-- WHAT YOU WILL DO --
Please reproduce the records verbatim from their first line through the line that contains "icon-size-value: 80 x", including that line.

──────────────────────────────

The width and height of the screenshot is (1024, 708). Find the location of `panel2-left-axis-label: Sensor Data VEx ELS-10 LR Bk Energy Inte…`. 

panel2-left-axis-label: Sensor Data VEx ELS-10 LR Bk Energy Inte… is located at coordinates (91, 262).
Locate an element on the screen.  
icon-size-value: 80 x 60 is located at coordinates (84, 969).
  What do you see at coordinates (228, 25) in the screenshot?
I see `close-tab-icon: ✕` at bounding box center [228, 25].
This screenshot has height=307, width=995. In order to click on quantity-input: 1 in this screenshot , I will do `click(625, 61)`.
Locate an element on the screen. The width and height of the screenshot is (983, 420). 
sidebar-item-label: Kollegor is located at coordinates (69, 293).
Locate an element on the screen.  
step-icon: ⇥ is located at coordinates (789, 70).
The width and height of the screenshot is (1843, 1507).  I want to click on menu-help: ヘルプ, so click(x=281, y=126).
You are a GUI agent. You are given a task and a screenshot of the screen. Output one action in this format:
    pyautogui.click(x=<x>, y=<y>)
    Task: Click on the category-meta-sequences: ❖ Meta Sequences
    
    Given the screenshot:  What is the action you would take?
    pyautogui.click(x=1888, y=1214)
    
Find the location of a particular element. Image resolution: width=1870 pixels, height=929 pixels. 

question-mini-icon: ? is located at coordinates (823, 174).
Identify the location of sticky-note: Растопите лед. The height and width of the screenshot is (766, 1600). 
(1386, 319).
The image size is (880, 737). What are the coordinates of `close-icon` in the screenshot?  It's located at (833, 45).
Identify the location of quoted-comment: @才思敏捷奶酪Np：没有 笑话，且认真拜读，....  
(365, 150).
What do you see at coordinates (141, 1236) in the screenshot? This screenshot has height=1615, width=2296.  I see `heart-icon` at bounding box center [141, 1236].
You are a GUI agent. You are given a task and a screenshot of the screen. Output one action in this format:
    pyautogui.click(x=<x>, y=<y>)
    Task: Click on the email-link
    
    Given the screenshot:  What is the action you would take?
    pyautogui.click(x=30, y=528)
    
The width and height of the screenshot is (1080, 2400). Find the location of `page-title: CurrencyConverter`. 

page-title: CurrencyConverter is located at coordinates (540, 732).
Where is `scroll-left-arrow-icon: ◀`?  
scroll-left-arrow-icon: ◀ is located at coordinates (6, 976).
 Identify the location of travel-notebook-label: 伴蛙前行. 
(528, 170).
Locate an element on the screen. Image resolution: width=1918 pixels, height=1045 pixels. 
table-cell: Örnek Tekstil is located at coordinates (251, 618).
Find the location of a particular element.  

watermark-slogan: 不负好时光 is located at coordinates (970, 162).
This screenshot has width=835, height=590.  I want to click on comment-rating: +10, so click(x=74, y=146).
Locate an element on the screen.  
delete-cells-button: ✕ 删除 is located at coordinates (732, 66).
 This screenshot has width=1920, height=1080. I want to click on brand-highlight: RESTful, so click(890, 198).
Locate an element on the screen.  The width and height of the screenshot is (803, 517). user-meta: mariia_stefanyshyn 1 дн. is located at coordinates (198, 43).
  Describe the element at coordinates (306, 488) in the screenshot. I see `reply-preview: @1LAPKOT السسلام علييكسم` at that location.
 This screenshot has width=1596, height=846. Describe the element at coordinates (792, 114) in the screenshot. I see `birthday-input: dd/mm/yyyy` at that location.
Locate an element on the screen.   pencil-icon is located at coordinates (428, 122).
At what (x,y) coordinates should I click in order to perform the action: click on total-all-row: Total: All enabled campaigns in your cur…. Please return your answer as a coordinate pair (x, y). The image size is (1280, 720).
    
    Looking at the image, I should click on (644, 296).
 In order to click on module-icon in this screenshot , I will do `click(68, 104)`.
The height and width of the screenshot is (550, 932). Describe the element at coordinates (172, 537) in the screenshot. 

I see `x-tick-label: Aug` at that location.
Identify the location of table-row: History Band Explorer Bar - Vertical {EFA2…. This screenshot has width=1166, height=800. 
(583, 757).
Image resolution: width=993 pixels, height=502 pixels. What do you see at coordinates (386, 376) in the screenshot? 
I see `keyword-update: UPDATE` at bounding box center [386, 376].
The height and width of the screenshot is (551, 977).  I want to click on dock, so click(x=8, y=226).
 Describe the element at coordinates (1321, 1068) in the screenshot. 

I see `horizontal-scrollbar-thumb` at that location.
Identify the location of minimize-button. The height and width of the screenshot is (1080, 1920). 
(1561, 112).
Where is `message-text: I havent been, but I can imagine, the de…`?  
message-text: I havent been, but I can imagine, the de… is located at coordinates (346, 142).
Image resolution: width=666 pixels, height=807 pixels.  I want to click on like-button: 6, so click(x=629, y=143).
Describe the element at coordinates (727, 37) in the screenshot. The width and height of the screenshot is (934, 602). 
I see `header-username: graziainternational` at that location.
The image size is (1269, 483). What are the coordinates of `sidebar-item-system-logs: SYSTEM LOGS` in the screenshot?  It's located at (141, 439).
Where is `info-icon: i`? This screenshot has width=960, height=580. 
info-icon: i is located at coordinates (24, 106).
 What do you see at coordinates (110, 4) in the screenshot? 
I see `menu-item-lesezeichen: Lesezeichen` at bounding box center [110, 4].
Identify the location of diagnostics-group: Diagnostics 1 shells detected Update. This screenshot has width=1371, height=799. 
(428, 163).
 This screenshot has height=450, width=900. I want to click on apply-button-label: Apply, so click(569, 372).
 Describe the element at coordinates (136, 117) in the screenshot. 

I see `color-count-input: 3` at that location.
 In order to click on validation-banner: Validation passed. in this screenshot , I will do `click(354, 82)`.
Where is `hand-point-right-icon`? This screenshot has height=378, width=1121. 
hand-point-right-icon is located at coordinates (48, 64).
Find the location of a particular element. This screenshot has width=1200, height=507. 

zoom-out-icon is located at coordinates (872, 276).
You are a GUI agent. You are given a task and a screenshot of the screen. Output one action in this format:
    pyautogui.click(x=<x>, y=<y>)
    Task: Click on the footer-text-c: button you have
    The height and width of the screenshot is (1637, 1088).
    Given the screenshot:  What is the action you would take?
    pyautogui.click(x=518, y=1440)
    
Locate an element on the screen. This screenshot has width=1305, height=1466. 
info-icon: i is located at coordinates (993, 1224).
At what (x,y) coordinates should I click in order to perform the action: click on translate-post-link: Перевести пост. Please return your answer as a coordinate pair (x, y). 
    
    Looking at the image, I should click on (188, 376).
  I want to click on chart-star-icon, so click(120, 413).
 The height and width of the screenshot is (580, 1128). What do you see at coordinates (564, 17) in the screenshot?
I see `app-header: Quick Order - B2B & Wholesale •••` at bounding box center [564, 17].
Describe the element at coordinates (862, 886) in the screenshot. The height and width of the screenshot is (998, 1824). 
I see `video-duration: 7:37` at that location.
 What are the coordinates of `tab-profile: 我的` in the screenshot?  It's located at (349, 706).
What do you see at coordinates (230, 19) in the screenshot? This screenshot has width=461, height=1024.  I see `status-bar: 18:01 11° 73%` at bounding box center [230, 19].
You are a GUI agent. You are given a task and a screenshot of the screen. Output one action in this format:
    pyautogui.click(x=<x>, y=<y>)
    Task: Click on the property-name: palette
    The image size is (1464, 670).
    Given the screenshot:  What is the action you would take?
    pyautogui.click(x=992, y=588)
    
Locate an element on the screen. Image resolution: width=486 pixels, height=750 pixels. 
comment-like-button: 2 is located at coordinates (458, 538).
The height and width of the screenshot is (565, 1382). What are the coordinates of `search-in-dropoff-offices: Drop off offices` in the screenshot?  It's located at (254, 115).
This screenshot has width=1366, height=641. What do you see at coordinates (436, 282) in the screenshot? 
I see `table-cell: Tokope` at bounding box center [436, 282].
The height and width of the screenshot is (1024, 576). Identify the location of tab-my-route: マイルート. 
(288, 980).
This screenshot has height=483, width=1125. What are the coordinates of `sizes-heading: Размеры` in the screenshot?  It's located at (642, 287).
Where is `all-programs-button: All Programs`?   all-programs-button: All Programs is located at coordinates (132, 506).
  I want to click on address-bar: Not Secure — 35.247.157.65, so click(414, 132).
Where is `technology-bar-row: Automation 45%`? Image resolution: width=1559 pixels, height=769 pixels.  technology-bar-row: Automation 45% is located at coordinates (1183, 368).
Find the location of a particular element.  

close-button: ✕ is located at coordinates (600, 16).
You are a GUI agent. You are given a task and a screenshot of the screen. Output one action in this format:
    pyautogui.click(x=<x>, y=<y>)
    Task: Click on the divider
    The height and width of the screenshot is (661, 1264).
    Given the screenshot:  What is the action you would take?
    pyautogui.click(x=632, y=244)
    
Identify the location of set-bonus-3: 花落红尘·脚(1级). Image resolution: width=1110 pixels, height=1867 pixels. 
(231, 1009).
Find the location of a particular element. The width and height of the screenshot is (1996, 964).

──────────────────────────────

-- SOLUTION BELOW --
The width and height of the screenshot is (1024, 708). Find the location of `panel2-left-axis-label: Sensor Data VEx ELS-10 LR Bk Energy Inte…`. 

panel2-left-axis-label: Sensor Data VEx ELS-10 LR Bk Energy Inte… is located at coordinates (91, 262).
Locate an element on the screen.  
icon-size-value: 80 x 60 is located at coordinates (84, 969).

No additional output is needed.